Today’s commercial aircraft and large unmanned aerial vehicles (UAVs) use a wide array of communication types to ensure safe and efficient use of controlled airspace for flight operations. These communication technologies range from human/voice radio transmissions to airborne satellite communication (SATCOM) applications. Communication systems require a transmitter mounted on an aircraft or an UAV and use a wideband microwave EM signal to send or receive messages to and from satellites or other sources. The communication antennas are enclosed in a dielectric radome that protects the antenna from environmental impacts like wind, rain, ice, sand, UV radiation, lightning strikes and provides aerodynamic stability during the flight. Ideally, the radome should be fully transparent to the incoming and outgoing microwave signals to and from a satellite. However, the radome structure even made from dielectric materials degrades the electromagnetic performance of the antenna. In addition, the lightning protection system made from solid or segmented diverter strips which is usually placed on outer radome surface can further decrease the radar antenna performance significantly.

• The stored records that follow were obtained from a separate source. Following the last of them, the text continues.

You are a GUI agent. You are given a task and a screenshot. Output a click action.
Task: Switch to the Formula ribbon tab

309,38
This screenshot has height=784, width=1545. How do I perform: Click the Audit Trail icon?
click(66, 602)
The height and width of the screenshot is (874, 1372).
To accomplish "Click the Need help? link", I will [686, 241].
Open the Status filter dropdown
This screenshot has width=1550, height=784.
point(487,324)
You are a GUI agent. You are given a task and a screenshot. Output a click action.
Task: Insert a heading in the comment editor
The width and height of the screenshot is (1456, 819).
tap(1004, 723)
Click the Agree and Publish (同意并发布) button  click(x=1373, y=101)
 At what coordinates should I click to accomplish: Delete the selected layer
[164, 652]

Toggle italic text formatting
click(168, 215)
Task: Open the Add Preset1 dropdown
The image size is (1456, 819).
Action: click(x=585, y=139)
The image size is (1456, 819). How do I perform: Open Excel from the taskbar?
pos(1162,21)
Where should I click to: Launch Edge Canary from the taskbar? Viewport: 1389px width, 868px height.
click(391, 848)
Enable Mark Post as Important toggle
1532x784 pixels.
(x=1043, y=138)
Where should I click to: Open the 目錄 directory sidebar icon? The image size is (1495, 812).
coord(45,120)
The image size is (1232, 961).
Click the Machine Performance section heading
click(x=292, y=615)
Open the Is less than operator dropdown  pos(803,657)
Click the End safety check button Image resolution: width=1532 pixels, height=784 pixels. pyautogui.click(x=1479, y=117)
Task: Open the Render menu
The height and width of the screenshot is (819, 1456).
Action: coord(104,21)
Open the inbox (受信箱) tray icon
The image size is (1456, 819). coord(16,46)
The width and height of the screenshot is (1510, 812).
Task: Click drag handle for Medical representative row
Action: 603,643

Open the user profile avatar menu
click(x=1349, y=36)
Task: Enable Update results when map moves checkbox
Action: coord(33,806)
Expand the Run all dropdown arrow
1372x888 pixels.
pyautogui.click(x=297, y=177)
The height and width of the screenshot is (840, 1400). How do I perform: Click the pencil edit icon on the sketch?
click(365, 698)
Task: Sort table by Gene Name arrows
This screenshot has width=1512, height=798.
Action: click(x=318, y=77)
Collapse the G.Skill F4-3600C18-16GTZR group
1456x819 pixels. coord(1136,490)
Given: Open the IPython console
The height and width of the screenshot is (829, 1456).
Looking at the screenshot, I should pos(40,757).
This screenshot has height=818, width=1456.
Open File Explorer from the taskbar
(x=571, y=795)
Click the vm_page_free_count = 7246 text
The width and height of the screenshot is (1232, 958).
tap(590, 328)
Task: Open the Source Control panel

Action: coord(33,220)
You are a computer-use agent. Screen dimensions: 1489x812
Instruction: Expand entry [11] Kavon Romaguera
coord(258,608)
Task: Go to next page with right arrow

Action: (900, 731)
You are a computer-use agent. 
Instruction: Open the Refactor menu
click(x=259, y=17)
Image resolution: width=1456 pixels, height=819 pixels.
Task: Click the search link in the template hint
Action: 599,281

This lecture provides an overview of the lightning strike phenomenon, the EM modelling & simulation of the radome design and the current radome lightning protection solutions. Furthermore, the experimental high voltage & high current procedures used for lightning protection design of airborne radomes are presented.

Speaker Info:

Dr. Christian Karch was appointed as an Airbus Expert in Electromagnetic Compatibility (EMC), Lightning, and Stealth in 2011. Prior to assuming this position, he served 6 years as EMC and Lightning Specialist at Airbus Innovation Works. Before joining Airbus, Mr Karch was working as a Researcher at DaimlerChrysler Research and in the Technology Department, being in charge of Electromagnetic and Multiphysics topics.
He graduated in Theoretical Physics from the University Regensburg in 1990. In 1993, Mr Karch received his doctorate with the PhD Thesis Ab-Initio Calculations of Static and Dynamic Properties of Diamond, Silicon, and Silicon-Carbide in Theoretical Physics at the University of Regensburg. From 1992 until 1996, he regularly visited the International School for Advanced Studies (SISSA-ISAS), in Trieste, Italy and the Institute Laue-Langevin in Grenoble, France, as a guest scientist. From 1994 to 1997 he was appointed as Teaching Assistant at the Institute for Solid State Physics and Theoretical Optics at the Friedrich-Schiller University of Jena.
Mr Karch co-authored more than 50 publications in refereed scientific journals and more than 15 patent applications.